## Your instructions
Once the line holding "How do I perform: Click the search" is found in the entries below, transcribe exactly every line up to and including the one holding "Click the blue swatch beside (New Audience)", but leave out the pictures.

*** Opening Records to process ***

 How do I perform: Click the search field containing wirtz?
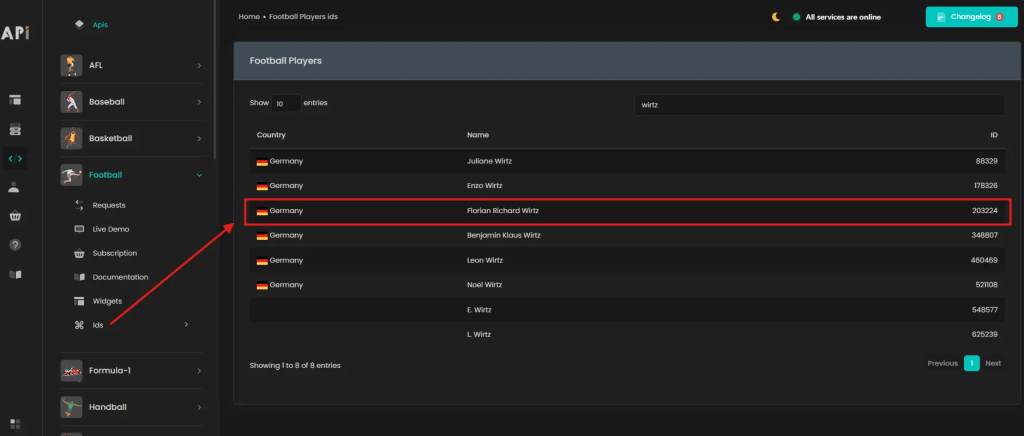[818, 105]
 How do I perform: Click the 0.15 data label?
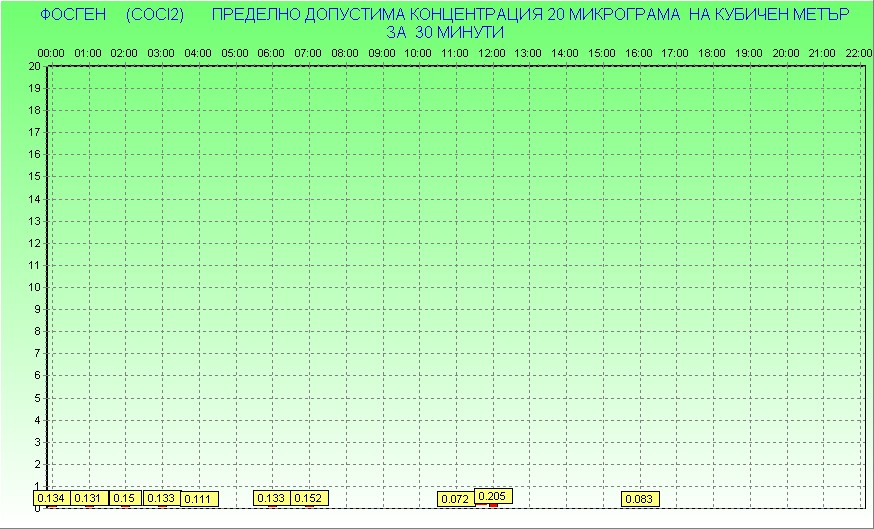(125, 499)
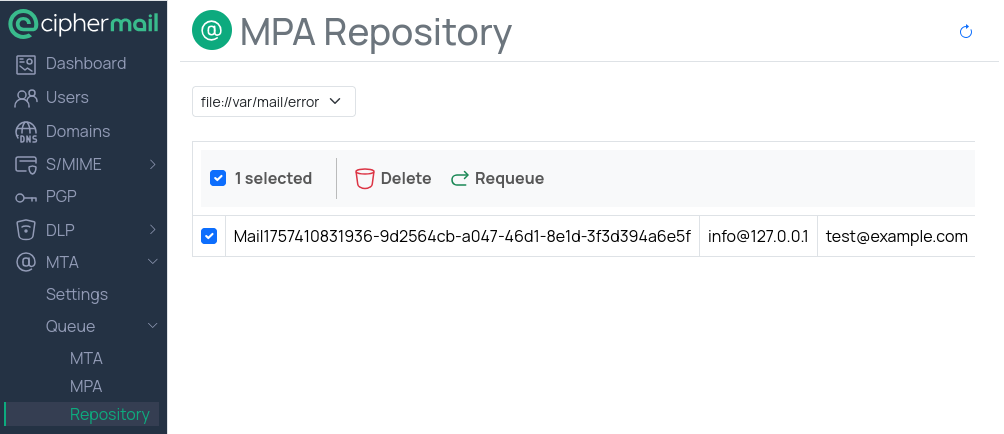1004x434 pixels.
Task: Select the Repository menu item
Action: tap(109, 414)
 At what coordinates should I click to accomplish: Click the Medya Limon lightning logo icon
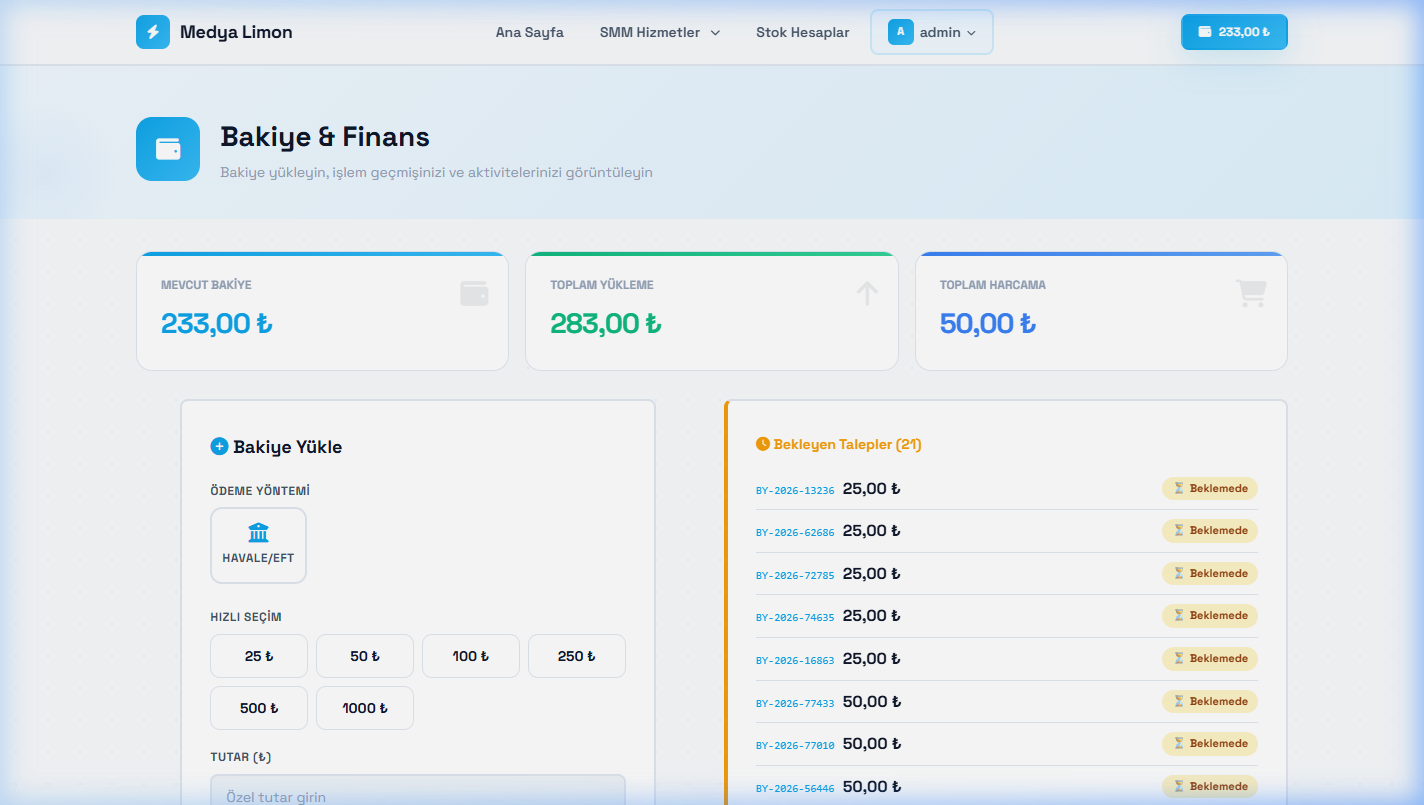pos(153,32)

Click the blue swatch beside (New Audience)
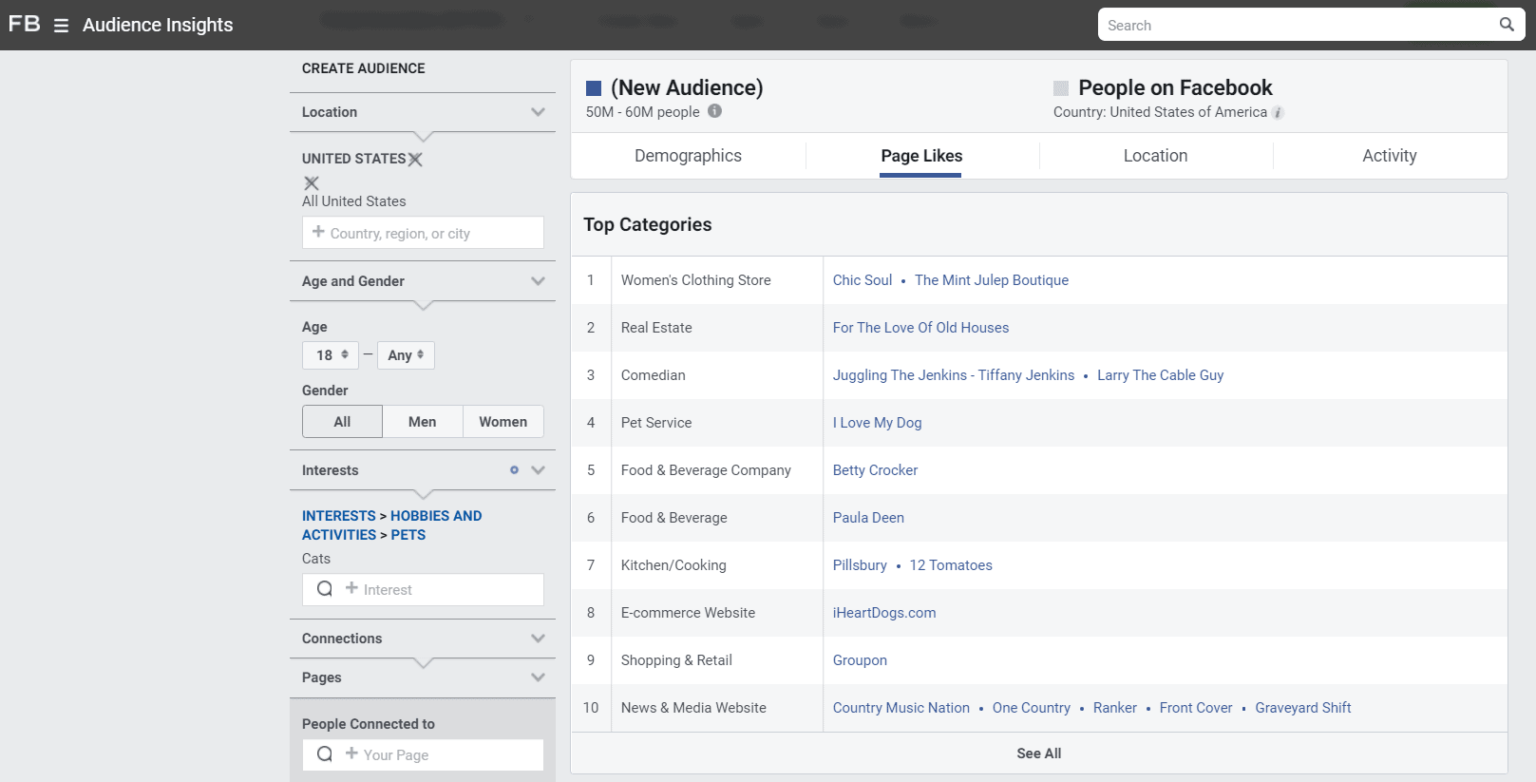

*** Closing Records to process ***
*** Opening Records to process ***

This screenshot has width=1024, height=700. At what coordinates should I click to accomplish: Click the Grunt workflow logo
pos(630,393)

*** Closing Records to process ***

## Answer
 How do I perform: Click the search field containing wirtz?
[818, 105]
 How do I perform: Click the 0.15 data label?
(125, 499)
1004x434 pixels.
Task: Select the Repository menu item
Action: tap(109, 414)
 At what coordinates should I click to accomplish: Click the Medya Limon lightning logo icon
pos(153,32)

Click the blue swatch beside (New Audience)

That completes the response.